The year 2004 saw the publication of the Collected Articles of Numismatics of the Northern Black Sea Region. It covered 19 issues of the "Bulletin of the Odesa Numismatics Museum" showing the results of the museum's research over the last five years. The need for this collection arose for two reasons: the growing interest in the ancient numismatics of the Northern Black Sea region, both in Ukraine as well as abroad, and the rarity of early issues of the "Bulletin" which was originally published non-commercially and in very limited editions. The collected volume contains illustrations of 363 coins, many of them rare and unique examples.

The museum's collection has been published in the Catalogue of the Collection of the Odesa Numismatics Museum, in four volumes. All volumes have been released in two language versions, Russian and English. On the basis of the museum's collection many publications have been written, as well as numerous papers for various scientific conferences and lectures or public talks.

==Exhibitions and projects==

The museum hosts many exhibitions of ancient and modern coins and banknotes, as well as other relics from Ukraine's ancient history. Information about them appears on the museum's website.

Between the 5th and 4th centuries BC most of the main Greek cities (poleis) of the Northern Black Sea region began to mint their own silver and copper coins: Pontic Olbia, Tyras, Chersonesos, Panticapaeum, Phanagoria, Nymphaion, Sindica and others. Olbia and Panticapaeum also started to mint gold coins. Such minting continued until the latter half of the 3rd century AD.

Olbian monetary art between the last third of the 5th century BC and the final quarter of the 4th century BC is characterized by a phenomenon typical of the Hellenistic era: secularization, promotion of aesthetic principles and the spread of an archaistic style enhancing the sacred nature of the image depicted.

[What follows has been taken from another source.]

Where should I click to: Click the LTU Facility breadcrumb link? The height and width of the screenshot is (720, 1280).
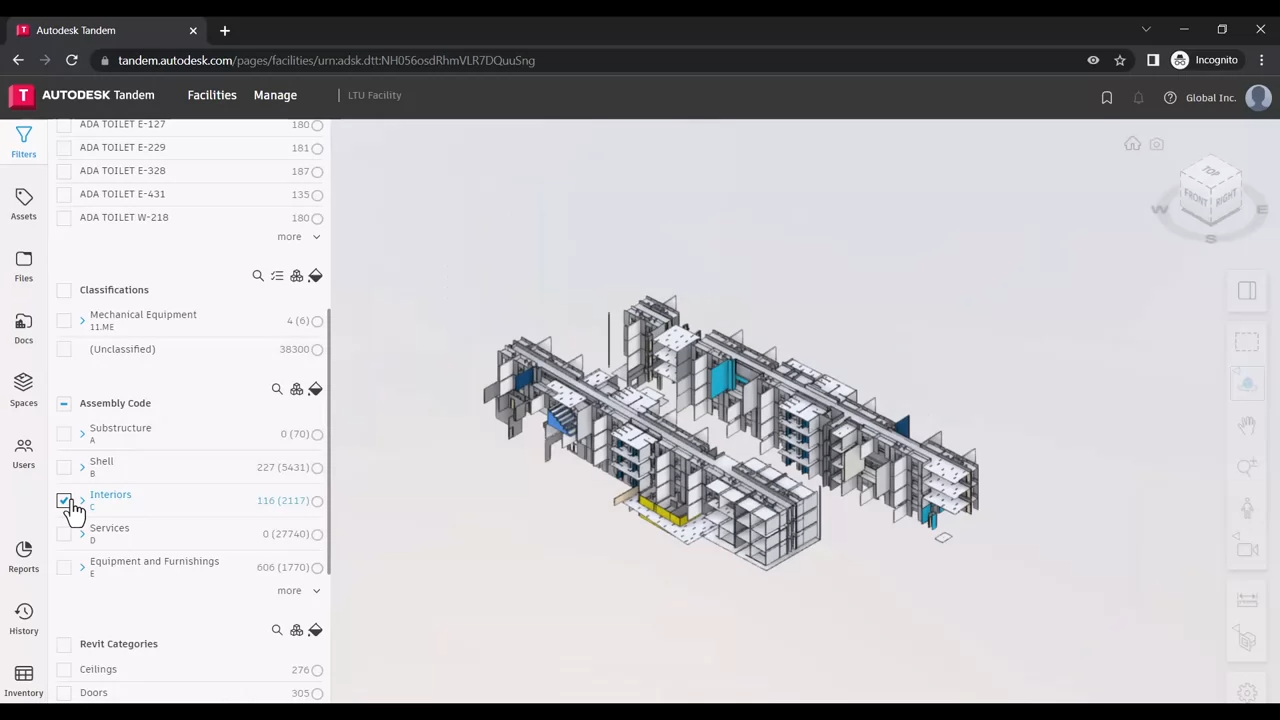(374, 95)
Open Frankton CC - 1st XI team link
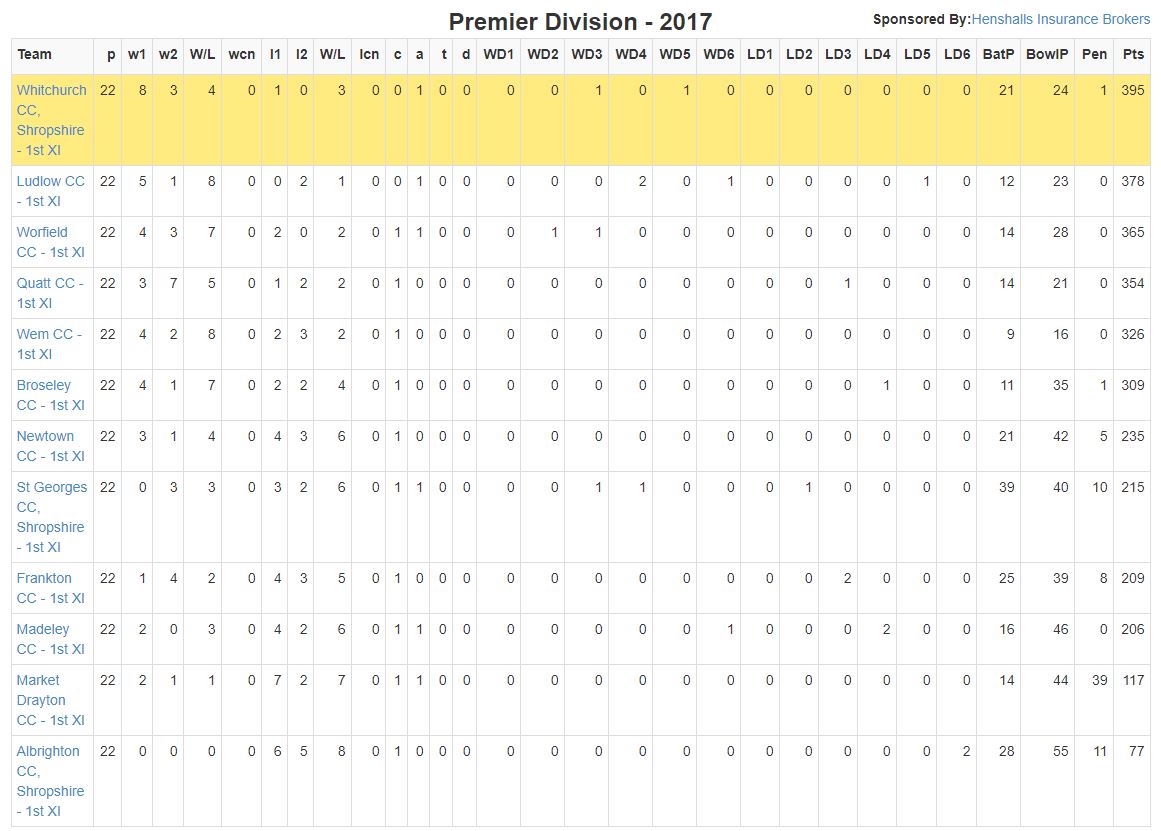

In the early 1970s the museum first appeared in Odesa. It was given the name "Old Odesa" and set up in the watchtower of the old destroyed fortress located in Shevchenko Park. The founder and director of this museum became the well-known Odesa regional specialist and collector Rudolf Mikhailovich Tsiporkis. He was the foremost person with an encyclopedic knowledge regarding questions concerning Odesa's history. His collection of old postcards totaled more than 1,500 pieces. Rudolf Tsiporkis lived a long and interesting life and died in 1999 at the age of 90. Appreciating the memory of a remarkable Odesan, and continuing the business he began, the Odesa Numismatics Museum in 1999 organized an exhibition of postcards and other historical documents which was given the name the Gallery "Old Odesa". Several TV programs on the culture of Odesa and its history have been based on this collection.